**Texto extraído**:
============================================================
Pois bem, apresentado todo o meu ceticismo sobre a doença, passemos a falar sobre como se deu a identificação do burnout.
Recebi o diagnóstico dois dias antes do meu aniversário, no dia 1º de outubro de 2021, pela manhã. Era uma sexta-feira e foi repleta de significados: era dia de Santa Teresinha e aniversário de morte de uma colega. Esse diagnóstico veio depois de meses de reiterados comentários com os amigos mais próximos, “eu estou esquisita!”. Essa era a sensação; um cansaço que nunca passava, parecia estar fora de mim. Uma completa apatia diante de coisas que sempre amei – como comemorar o aniversário – e que me fazia questionar tudo. Estranha e cansada, todo santo dia. Até que o diagnóstico, devidamente acompanhado por profissionais de saúde, definiu que aquilo tudo tinha nome.
Quando recebi o diagnóstico comentei com um amigo que é médico. Ele disse: sim, você estava mesmo caminhando para isso. Nesse momento lembrei que vários amigos – e, mais para frente, irei tratar da importância deles no tratamento – já haviam me dito para descansar, diminuir o ritmo. Mas isso, essa loucura, essa doença não te deixa descansar. O corpo está sempre meio rijo e a mente nunca está totalmente em paz. Alguns dias precisei até me convencer a dormir. Foi literalmente uma conversa, sozinha, para me convencer que estava “tudo ok” e era tudo bem descansar.
============================================================
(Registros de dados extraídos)
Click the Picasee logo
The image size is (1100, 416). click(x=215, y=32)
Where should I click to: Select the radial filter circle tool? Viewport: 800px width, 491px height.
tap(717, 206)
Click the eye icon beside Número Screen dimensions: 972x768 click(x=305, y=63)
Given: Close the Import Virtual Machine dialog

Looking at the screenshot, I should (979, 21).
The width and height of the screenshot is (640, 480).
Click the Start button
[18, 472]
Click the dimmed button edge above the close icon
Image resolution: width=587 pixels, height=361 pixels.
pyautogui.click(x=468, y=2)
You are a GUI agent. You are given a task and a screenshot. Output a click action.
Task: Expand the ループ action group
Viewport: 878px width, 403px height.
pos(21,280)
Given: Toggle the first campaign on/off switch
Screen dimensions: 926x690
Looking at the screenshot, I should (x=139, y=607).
============================================================
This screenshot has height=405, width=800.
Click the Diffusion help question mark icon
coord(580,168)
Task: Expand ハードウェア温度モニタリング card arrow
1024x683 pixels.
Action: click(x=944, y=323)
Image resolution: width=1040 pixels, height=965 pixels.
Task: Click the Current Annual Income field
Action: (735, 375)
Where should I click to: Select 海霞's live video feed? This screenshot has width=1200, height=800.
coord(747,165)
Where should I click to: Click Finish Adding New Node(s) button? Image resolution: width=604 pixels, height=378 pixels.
============================================================
**Tarefa 1**:
No texto sobre o diagnóstico de burnout, em que data o diagnóstico foi recebido?
**Tarefa 2**:
Reproduza o trecho do texto sobre o burnout entre "Pois bem, apresentado" e "tudo tinha nome.", inclusive.

**Resposta escrita 1**:
No dia 1º de outubro de 2021, pela manhã.

**Resposta escrita 2**:
Pois bem, apresentado todo o meu ceticismo sobre a doença, passemos a falar sobre como se deu a identificação do burnout.
Recebi o diagnóstico dois dias antes do meu aniversário, no dia 1º de outubro de 2021, pela manhã. Era uma sexta-feira e foi repleta de significados: era dia de Santa Teresinha e aniversário de morte de uma colega. Esse diagnóstico veio depois de meses de reiterados comentários com os amigos mais próximos, “eu estou esquisita!”. Essa era a sensação; um cansaço que nunca passava, parecia estar fora de mim. Uma completa apatia diante de coisas que sempre amei – como comemorar o aniversário – e que me fazia questionar tudo. Estranha e cansada, todo santo dia. Até que o diagnóstico, devidamente acompanhado por profissionais de saúde, definiu que aquilo tudo tinha nome.